● SUPPLIED DATA:
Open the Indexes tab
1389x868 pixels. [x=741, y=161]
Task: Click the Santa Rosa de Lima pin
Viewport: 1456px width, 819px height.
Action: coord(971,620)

● WHAT YOU ARE ASKED TO DO:
Down to the last character, restate every record.

● REPLY TO THE EXERCISE:
Open the Indexes tab
1389x868 pixels. [x=741, y=161]
Task: Click the Santa Rosa de Lima pin
Viewport: 1456px width, 819px height.
Action: coord(971,620)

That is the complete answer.